3. Have a net worth of $4,000.
4.Since the Senate is working toward gender parity and diversity, you'll get extra points for being a woman, aboriginal or member of a minority.
5. You need to demonstrate either:
a) experience with the legislative process (ie: politician)
b) lengthy and recognized public service (ie: bureaucrat)
c) outstanding achievement in your profession (ie: rich)
So, given that we've just lived through lengthy RCMP investigations of Senators scamming from the Public purse for which nobody's been convicted or had to do much more than pay back the cash they almost got away with -- we'll have the same kind of scumbags we've always had.
Being a Senator in Canada basically means everybody knows that underneath that slick exterior, you're not somebody anybody actually respects.
The world has always skewed toward being governed by aristocrats. Now and then, there's a French Revolution or Civil war that culls the herd.

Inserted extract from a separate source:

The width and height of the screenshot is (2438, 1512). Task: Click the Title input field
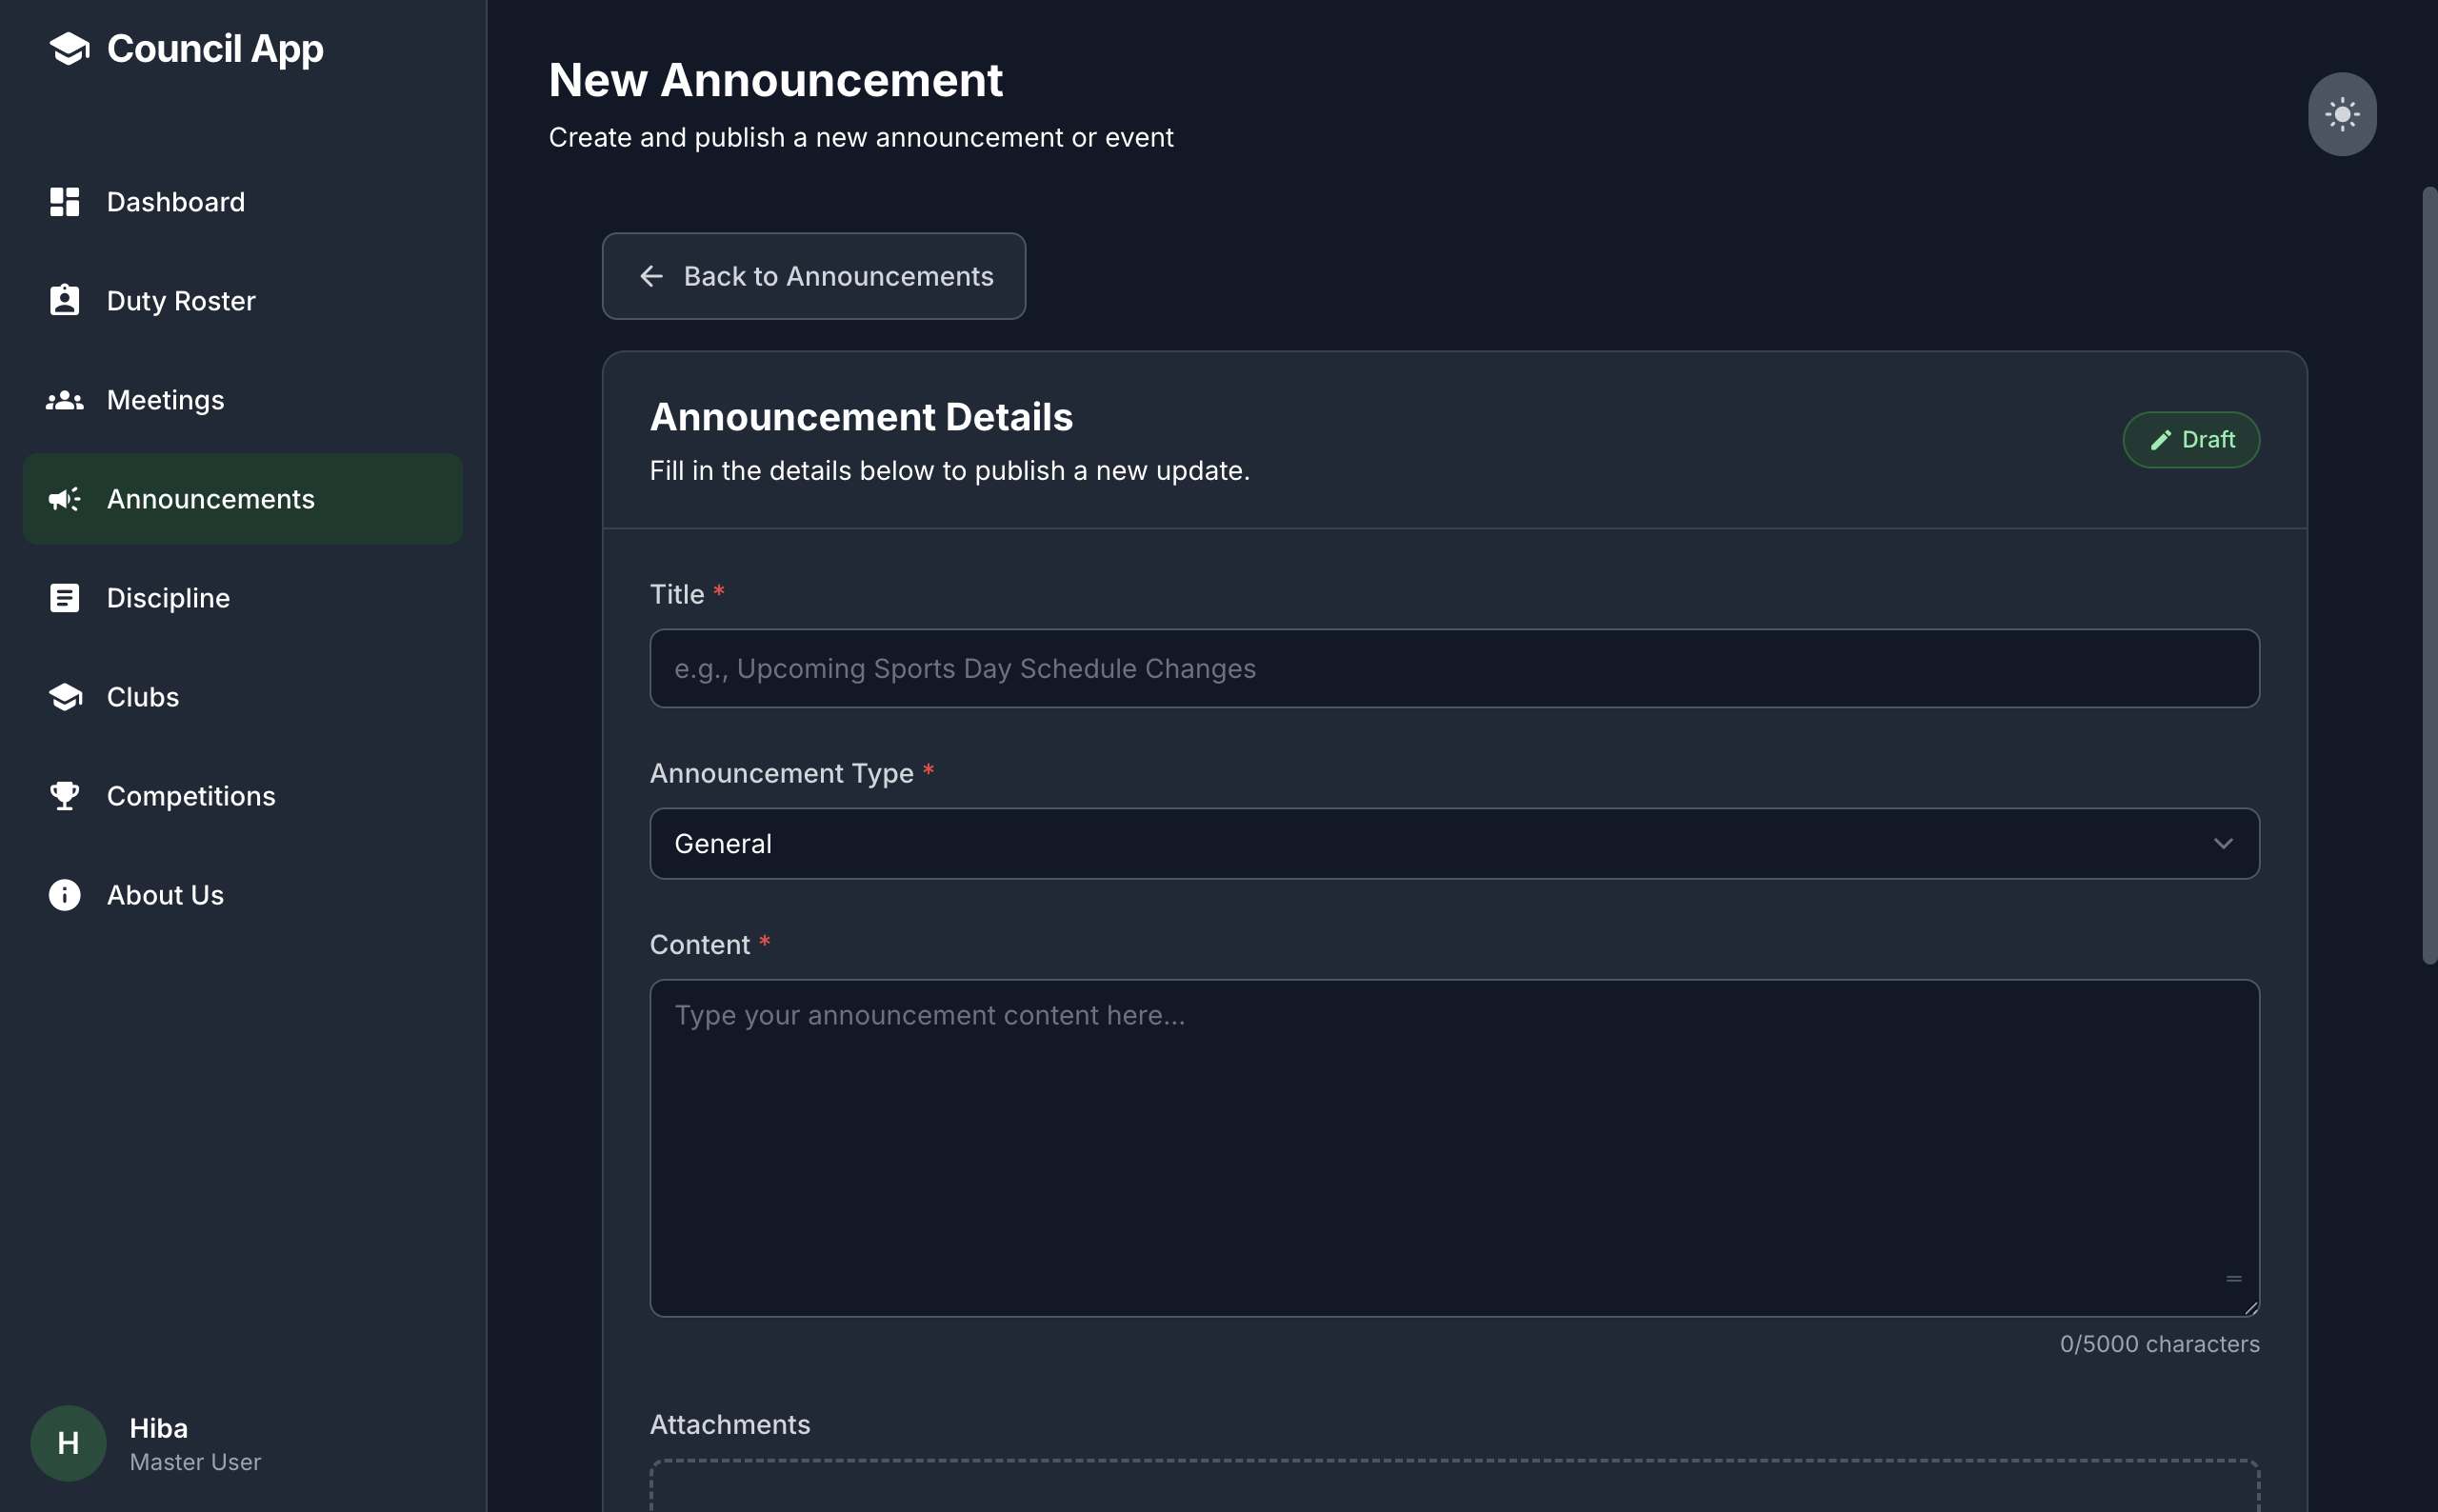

But eventually they come back and go right on doing what they do best -- living off the rest of us.
That's never been clearer in Canada then it is now, a condition summed up beautifully this weekend by Michael Campbell the nationally syndicated host of radio's "Money Talks".
No matter where your political sentiments lie, I don't think you'll find fault with anything he has to say.
Enjoy Your Sunday.
And for those of you who were expecting something else...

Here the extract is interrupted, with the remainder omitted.